Because of his importance in the Impressionist movement, probably the most popular of modern art movements, many books have been written about Monet and his art. John House, a leading British authority on Impressionism, has chosen, therefore, to concentrate on Monet's painting technique. After a brief biographical chapter, Mr. House dedicates the remainder of his book to such topics as choice of subject, composition, buildup of the paint surface, brush work, color, and pentimento
One of the joys of this book is the profuse number of illustrations of Mr. House's theses with reproductions of Monet's paintings. Many of them are not commonly seen, thereby expanding the reader's knowledge of Monet's repertoire and its broad range.
One of the more interesting points covered by Mr. House is Monet's gradual shift from the depiction of modern life to the timeless depiction of nature in its pure state, culminating in the wonderful mural-sized paintings of his lily pond at Giverny. Also discussed is Monet's approach to the ebauche, or first lay-in of paint, which leads naturally to Monet's constant battle with the state of finish in his paintings. From era to era art has shifted from highly finished paint surfaces, as in the paintings of the Flemish masters or Ingres, to rougher surfaces where the work of the brush or palette knife is seen by the viewer. Today's Neo-Expressionists use this vigorous action to add to their visual subject matter. Monet and his fellow Impressionists were among the first to intentionally exploit free brushwork to create mood.

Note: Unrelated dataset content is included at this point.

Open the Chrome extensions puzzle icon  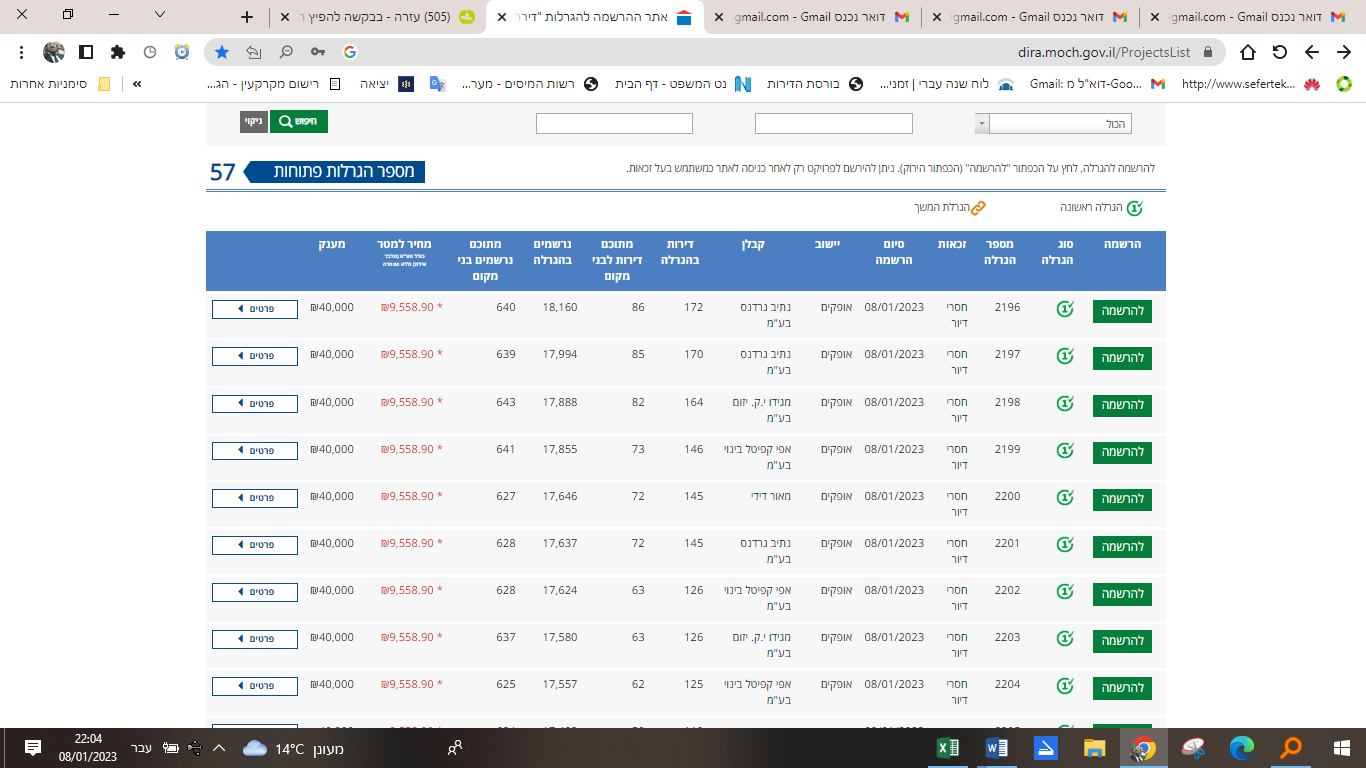(x=118, y=52)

Most interesting is House's discussion of Monet's use of color to create the atmospheric enveloppe which became his preoccupation from the ``Grain Stack'' series onward. ``Monet's interest in overall colour harmonies became paramount, and his colour gained increasing autonomy.'' Monet used his color to increasingly depict the shift, mood, and color of the light bathing his subject. This attempt to paint light, itself, is a study, started by the Impressionists, still to be explored by others.
John House, who was the curator of the Boston Museum of Fine Arts' much lauded Renoir exhibit, obviously has a deep knowledge of, and great love for, his subject. These attitudes enhance the pleasure for any reader of his book.